AIM 1: Reproduce word for word the part of the entries below that opens with the line containing "You are a GUI" and runs through the end of the entries, including both of those ends.

PROVIDED PASSAGE:
··········

Hirman agrees with Jahnátek that the January crisis may repeat itself. He sees the only solution in at least partial diversification of purchase and transport of natural gas to Slovakia.
“The January crisis has shown that imports of gas from western European, particularly German, gas companies, and its transport from Germany via the Czech Republic is a realistic solution,” Hirman told The Slovak Spectator. “SPP needs to purchase at least 10-15 percent of the annual average consumption, approximately 500-800 million cubic metres of gas, in this way.”
SPP has already negotiated alternative gas supplies and assured its clients that in the event of a repeated cut in supplies from Ukraine that SPP is well-prepared to secure normal gas supplies for all gas consumers, including industrial clients, until the end of the heating season.
“Already in January we took steps towards actual diversification – in the technical segment as well as the commercial,” Ľubomír Tuchscher, communication specialist for SPP, told The Slovak Spectator. “From the technical point of view we launched reverse flow of the transmission network which enabled natural gas supplies to come from the west. In the commercial segment, we have signed the first deals with our shareholders, E.ON Ruhrgas and GDF Suez, which will secure alternative supplies of natural gas for Slovakia immediately if a future crisis repeats.”
Tuchscher specified that SPP can secure normal gas supplies for all its clients thanks to three specific measures.
First, he listed gas reserves in storage facilities which SPP has already enhanced by additional gas purchases. For the second measure, Tuchscher said there can be an immediate launch of the reverse gas flow from the Czech Republic to Slovakia, securing transmission of natural gas from SPP’s western shareholders and commercial partners. The third measure consists of letters of intent that SPP has signed with its foreign shareholders, E.ON Ruhrgas and GDF Suez, which have offered gas supplies for SPP from their own resources.
According to Tuchscher, an offer by E.ON Ruhrgas to supply up to 6.5 million cubic metres of natural gas daily, in the event of a crisis, is the first outcome of these agreements.
“Simultaneously, SPP is working on signing contracts on supplies of gas from other than Russian sources,” Tuchscher told The Slovak Spectator. “Our goal is that contracts for supplies making up more than 10 percent of Slovakia’s consumption will be signed with specific suppliers by the middle of the year.”
Gas storages are not a solution
To have tighter control of Slovakia’s gas reserves in times of crisis, in particular when the country faces a cut off of its normal supplies, the government of Robert Fico has modified the Energy Act. The parliament passed the revised legislation governing regulation of network industries, as well as a mining law, on February 17.

··········

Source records
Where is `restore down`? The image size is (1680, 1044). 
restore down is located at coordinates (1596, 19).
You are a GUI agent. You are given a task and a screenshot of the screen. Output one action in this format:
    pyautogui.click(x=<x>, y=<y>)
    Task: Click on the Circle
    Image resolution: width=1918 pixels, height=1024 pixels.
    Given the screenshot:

··········

AIM 2: According to the passage on Slovakia's gas supplies, on what date did the parliament pass the revised legislation governing regulation of network industries?

WRITTEN SOLUTION 1:
You are a GUI agent. You are given a task and a screenshot of the screen. Output one action in this format:
    pyautogui.click(x=<x>, y=<y>)
    Task: Click on the Circle
    Image resolution: width=1918 pixels, height=1024 pixels.
    Given the screenshot:

WRITTEN SOLUTION 2: February 17.